Mille trente-neuf pages denses et étayées, un véritable pavé d’un kilo et deux-cent vingt grammes de papier fin glacé avec un carnet de photos – voilà une œuvre d’historien d’un docteur femme de Science Po Paris, tout en références, témoignages et jugements balancés. Évidemment, nostalgiques s’abstenir ! Car la complexité humaine et le labyrinthe historique ne sauraient faire bon ménage avec le mythe et la caricature politique. Pétain était un grand homme et un salaud, un soldat attentif aux hommes et un homme d’État naïf et vaniteux. C’est que ce n’est pas simple, un être humain ! Surtout emporté dans la tourmente de l’Histoire, à une période où la France déprimée après l’hémorragie de 14-18 et aspirant aux cong’paye du socialisme hédoniste, ne veut rien voir de la montée nazie ni des desseins (pourtant écrits et publiés) d’un certain Adolf Hitler, ex-caporal de la guerre la plus con.

Marc Bloch, historien français et juif, officier de 14 rempilé en 40, l’a écrit bellement dans L’étrange défaite : c’est tout le pays qui a abandonné. A quoi bon se battre ? Déjà saigné par plus d’un million de jeunes hommes morts pour rien entre 14 et 18, le pays n’en peut plus. Réfugié derrière la dernière guerre, symbolisée par un vieux maréchal vainqueur de Verdun et portant beau ses feuilles de chêne, le pays n’en veut plus. La population quémandait en l’an 40, à une armée allemande étonnée de sa victoire facile et si rapide, « encore un quart d’heure, Caporal bourreau ». Le Chef allait protéger la terre et les hommes du charnier, le soldat prestigieux allait négocier comme un paysan les prédations du vainqueur, les Français allaient pouvoir attendre la fin du conflit pour se rallier au vainqueur comme la vache va au taureau après la lutte cornes contre cornes.
┄┄┄┄┄┄┄┄┄┄
MISE EN PRATIQUE:
[a] Relevez, dans le texte du document, toutes les façons dont la phrase commençant par « Pétain était » qualifie Pétain.
[b] Quel ouvrage de Marc Bloch le texte du document mentionne-t-il ?
[c] Recopiez à l'identique le passage du texte du document qui va de « Marc Bloch, historien » jusqu'à « cornes contre cornes. » inclus.

DONNÉES FOURNIES:
┄┄┄┄┄┄┄┄┄┄
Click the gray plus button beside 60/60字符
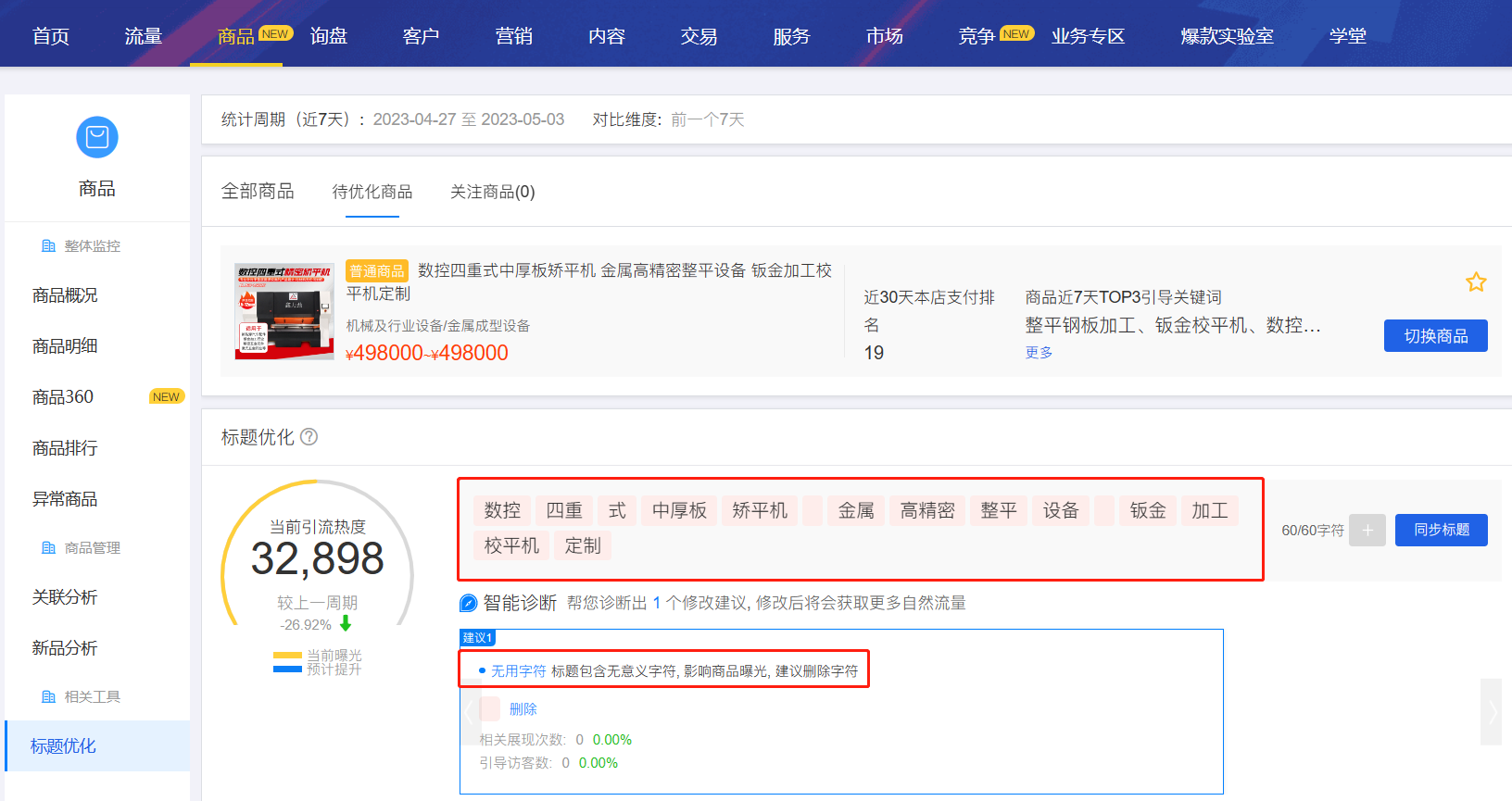The height and width of the screenshot is (801, 1512). [1367, 531]
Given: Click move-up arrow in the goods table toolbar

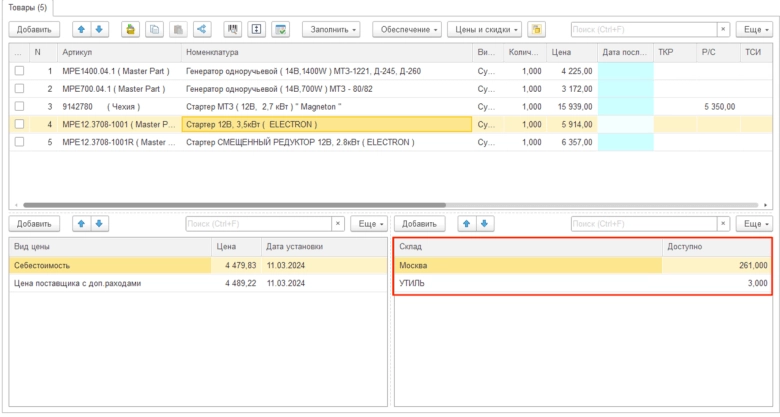Looking at the screenshot, I should point(82,30).
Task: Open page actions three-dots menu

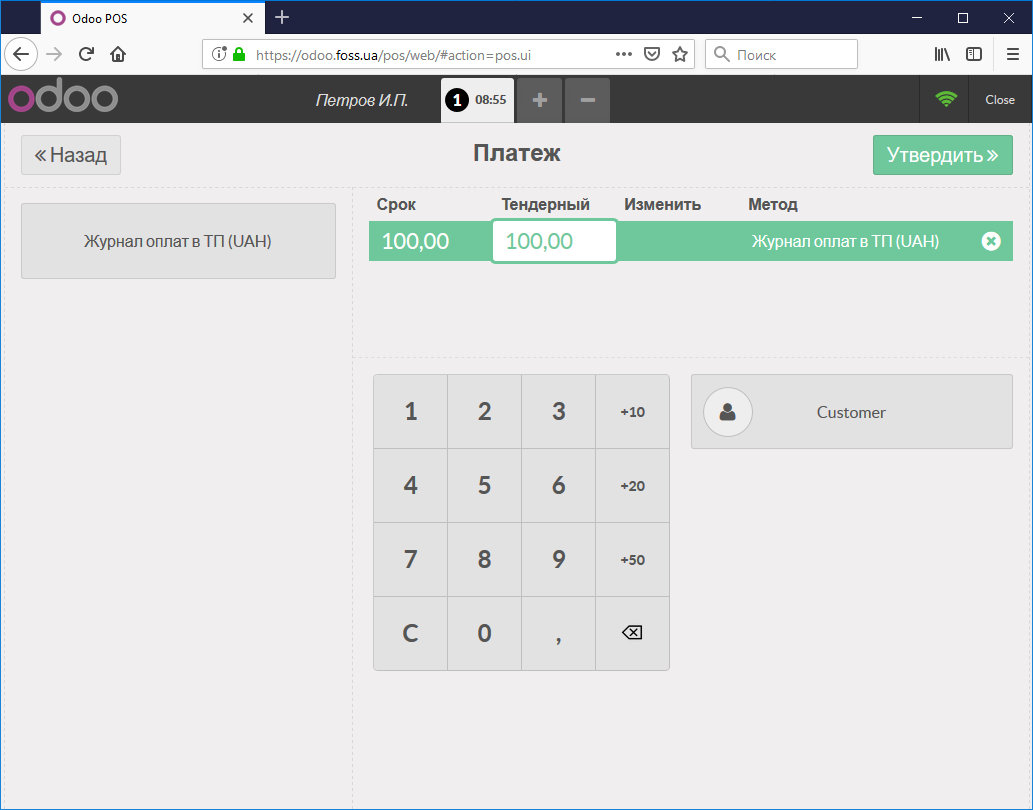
┄┄┄┄┄┄┄┄┄┄
RÉPONSES ATTENDUES:
[a]
- un grand homme
- un salaud
- un soldat attentif aux hommes
- un homme d'État naïf et vaniteux

[b] L'étrange défaite.

[c]
Marc Bloch, historien français et juif, officier de 14 rempilé en 40, l’a écrit bellement dans L’étrange défaite : c’est tout le pays qui a abandonné. A quoi bon se battre ? Déjà saigné par plus d’un million de jeunes hommes morts pour rien entre 14 et 18, le pays n’en peut plus. Réfugié derrière la dernière guerre, symbolisée par un vieux maréchal vainqueur de Verdun et portant beau ses feuilles de chêne, le pays n’en veut plus. La population quémandait en l’an 40, à une armée allemande étonnée de sa victoire facile et si rapide, « encore un quart d’heure, Caporal bourreau ». Le Chef allait protéger la terre et les hommes du charnier, le soldat prestigieux allait négocier comme un paysan les prédations du vainqueur, les Français allaient pouvoir attendre la fin du conflit pour se rallier au vainqueur comme la vache va au taureau après la lutte cornes contre cornes.